Work to complete
Please write out the data exactly, line by line.

Data section
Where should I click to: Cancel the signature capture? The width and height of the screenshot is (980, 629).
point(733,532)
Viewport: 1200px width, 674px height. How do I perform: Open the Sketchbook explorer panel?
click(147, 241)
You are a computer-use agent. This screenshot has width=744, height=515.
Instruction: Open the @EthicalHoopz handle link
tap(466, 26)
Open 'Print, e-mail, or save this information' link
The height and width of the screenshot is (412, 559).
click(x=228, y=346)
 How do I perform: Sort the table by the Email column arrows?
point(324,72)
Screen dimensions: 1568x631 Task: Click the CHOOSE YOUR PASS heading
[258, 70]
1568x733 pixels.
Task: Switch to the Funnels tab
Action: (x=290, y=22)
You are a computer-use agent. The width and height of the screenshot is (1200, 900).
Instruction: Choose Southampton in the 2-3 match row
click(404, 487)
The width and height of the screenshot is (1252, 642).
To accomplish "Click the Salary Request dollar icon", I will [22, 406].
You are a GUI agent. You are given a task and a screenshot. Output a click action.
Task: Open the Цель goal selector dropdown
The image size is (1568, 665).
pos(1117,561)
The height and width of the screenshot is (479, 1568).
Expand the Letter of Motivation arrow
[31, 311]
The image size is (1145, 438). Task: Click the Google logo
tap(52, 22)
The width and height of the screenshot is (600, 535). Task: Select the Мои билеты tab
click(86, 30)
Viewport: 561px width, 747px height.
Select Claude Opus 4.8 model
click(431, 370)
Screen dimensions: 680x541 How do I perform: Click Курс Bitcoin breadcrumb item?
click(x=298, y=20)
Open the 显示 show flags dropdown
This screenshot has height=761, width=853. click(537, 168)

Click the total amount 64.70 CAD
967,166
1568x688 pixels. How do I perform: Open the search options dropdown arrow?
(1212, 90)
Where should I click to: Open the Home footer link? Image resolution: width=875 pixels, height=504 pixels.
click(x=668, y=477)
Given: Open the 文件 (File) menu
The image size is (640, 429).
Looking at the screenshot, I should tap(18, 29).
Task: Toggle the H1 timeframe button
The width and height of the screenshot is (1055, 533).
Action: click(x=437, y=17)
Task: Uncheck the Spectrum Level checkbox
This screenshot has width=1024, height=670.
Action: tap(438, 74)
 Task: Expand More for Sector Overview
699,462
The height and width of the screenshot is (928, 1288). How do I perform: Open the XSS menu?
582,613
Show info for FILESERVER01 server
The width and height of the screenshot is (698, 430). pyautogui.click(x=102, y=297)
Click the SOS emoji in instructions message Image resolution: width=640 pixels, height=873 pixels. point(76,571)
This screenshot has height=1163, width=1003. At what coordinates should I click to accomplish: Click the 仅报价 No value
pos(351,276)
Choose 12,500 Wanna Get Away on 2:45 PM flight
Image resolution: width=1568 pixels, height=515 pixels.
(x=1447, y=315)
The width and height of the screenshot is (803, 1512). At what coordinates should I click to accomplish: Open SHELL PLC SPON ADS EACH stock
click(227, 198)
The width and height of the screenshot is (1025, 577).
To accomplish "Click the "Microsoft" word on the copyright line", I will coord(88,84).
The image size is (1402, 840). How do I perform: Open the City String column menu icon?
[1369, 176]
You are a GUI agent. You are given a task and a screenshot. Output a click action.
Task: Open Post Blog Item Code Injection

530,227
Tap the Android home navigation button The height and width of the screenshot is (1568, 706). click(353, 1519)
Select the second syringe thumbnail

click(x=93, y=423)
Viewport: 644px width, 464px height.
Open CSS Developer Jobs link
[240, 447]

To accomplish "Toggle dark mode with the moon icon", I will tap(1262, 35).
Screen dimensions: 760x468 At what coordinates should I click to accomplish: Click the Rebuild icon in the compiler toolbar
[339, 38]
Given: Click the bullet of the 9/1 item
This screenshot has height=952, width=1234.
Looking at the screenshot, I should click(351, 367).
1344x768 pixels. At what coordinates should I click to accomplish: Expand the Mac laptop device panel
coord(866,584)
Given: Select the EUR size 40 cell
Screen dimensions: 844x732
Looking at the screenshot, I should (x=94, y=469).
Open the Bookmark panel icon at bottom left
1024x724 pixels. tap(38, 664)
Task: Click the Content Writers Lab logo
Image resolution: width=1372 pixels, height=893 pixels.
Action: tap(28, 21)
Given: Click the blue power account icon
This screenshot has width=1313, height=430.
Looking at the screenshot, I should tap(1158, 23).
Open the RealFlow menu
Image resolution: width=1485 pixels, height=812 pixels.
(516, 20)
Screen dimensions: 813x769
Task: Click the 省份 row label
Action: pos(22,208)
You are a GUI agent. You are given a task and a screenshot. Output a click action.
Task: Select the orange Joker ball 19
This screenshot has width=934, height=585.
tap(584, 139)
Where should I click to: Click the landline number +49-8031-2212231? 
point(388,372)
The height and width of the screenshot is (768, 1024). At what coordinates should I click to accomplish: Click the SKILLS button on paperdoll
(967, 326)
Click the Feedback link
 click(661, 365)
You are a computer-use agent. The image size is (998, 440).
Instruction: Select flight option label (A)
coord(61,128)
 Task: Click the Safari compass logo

Task output
Where should I click to: Cancel the signature capture? The width and height of the screenshot is (980, 629).
point(733,532)
Viewport: 1200px width, 674px height. How do I perform: Open the Sketchbook explorer panel?
click(147, 241)
You are a computer-use agent. This screenshot has width=744, height=515.
Instruction: Open the @EthicalHoopz handle link
tap(466, 26)
Open 'Print, e-mail, or save this information' link
The height and width of the screenshot is (412, 559).
click(x=228, y=346)
 How do I perform: Sort the table by the Email column arrows?
point(324,72)
Screen dimensions: 1568x631 Task: Click the CHOOSE YOUR PASS heading
[258, 70]
1568x733 pixels.
Task: Switch to the Funnels tab
Action: (x=290, y=22)
You are a computer-use agent. The width and height of the screenshot is (1200, 900).
Instruction: Choose Southampton in the 2-3 match row
click(404, 487)
The width and height of the screenshot is (1252, 642).
To accomplish "Click the Salary Request dollar icon", I will [22, 406].
You are a GUI agent. You are given a task and a screenshot. Output a click action.
Task: Open the Цель goal selector dropdown
The image size is (1568, 665).
pos(1117,561)
The height and width of the screenshot is (479, 1568).
Expand the Letter of Motivation arrow
[31, 311]
The image size is (1145, 438). Task: Click the Google logo
tap(52, 22)
The width and height of the screenshot is (600, 535). Task: Select the Мои билеты tab
click(86, 30)
Viewport: 561px width, 747px height.
Select Claude Opus 4.8 model
click(431, 370)
Screen dimensions: 680x541 How do I perform: Click Курс Bitcoin breadcrumb item?
click(x=298, y=20)
Open the 显示 show flags dropdown
This screenshot has height=761, width=853. click(537, 168)

Click the total amount 64.70 CAD
967,166
1568x688 pixels. How do I perform: Open the search options dropdown arrow?
(1212, 90)
Where should I click to: Open the Home footer link? Image resolution: width=875 pixels, height=504 pixels.
click(x=668, y=477)
Given: Open the 文件 (File) menu
The image size is (640, 429).
Looking at the screenshot, I should tap(18, 29).
Task: Toggle the H1 timeframe button
The width and height of the screenshot is (1055, 533).
Action: click(x=437, y=17)
Task: Uncheck the Spectrum Level checkbox
This screenshot has width=1024, height=670.
Action: tap(438, 74)
 Task: Expand More for Sector Overview
699,462
The height and width of the screenshot is (928, 1288). How do I perform: Open the XSS menu?
582,613
Show info for FILESERVER01 server
The width and height of the screenshot is (698, 430). pyautogui.click(x=102, y=297)
Click the SOS emoji in instructions message Image resolution: width=640 pixels, height=873 pixels. point(76,571)
This screenshot has height=1163, width=1003. At what coordinates should I click to accomplish: Click the 仅报价 No value
pos(351,276)
Choose 12,500 Wanna Get Away on 2:45 PM flight
Image resolution: width=1568 pixels, height=515 pixels.
(x=1447, y=315)
The width and height of the screenshot is (803, 1512). At what coordinates should I click to accomplish: Open SHELL PLC SPON ADS EACH stock
click(227, 198)
The width and height of the screenshot is (1025, 577).
To accomplish "Click the "Microsoft" word on the copyright line", I will coord(88,84).
The image size is (1402, 840). How do I perform: Open the City String column menu icon?
[1369, 176]
You are a GUI agent. You are given a task and a screenshot. Output a click action.
Task: Open Post Blog Item Code Injection

530,227
Tap the Android home navigation button The height and width of the screenshot is (1568, 706). click(353, 1519)
Select the second syringe thumbnail

click(x=93, y=423)
Viewport: 644px width, 464px height.
Open CSS Developer Jobs link
[240, 447]

To accomplish "Toggle dark mode with the moon icon", I will tap(1262, 35).
Screen dimensions: 760x468 At what coordinates should I click to accomplish: Click the Rebuild icon in the compiler toolbar
[339, 38]
Given: Click the bullet of the 9/1 item
This screenshot has height=952, width=1234.
Looking at the screenshot, I should click(351, 367).
1344x768 pixels. At what coordinates should I click to accomplish: Expand the Mac laptop device panel
coord(866,584)
Given: Select the EUR size 40 cell
Screen dimensions: 844x732
Looking at the screenshot, I should (x=94, y=469).
Open the Bookmark panel icon at bottom left
1024x724 pixels. tap(38, 664)
Task: Click the Content Writers Lab logo
Image resolution: width=1372 pixels, height=893 pixels.
Action: tap(28, 21)
Given: Click the blue power account icon
This screenshot has width=1313, height=430.
Looking at the screenshot, I should tap(1158, 23).
Open the RealFlow menu
Image resolution: width=1485 pixels, height=812 pixels.
(516, 20)
Screen dimensions: 813x769
Task: Click the 省份 row label
Action: pos(22,208)
You are a GUI agent. You are given a task and a screenshot. Output a click action.
Task: Select the orange Joker ball 19
This screenshot has width=934, height=585.
tap(584, 139)
Where should I click to: Click the landline number +49-8031-2212231? 
point(388,372)
The height and width of the screenshot is (768, 1024). At what coordinates should I click to accomplish: Click the SKILLS button on paperdoll
(967, 326)
Click the Feedback link
 click(661, 365)
You are a computer-use agent. The image size is (998, 440).
Instruction: Select flight option label (A)
coord(61,128)
 Task: Click the Safari compass logo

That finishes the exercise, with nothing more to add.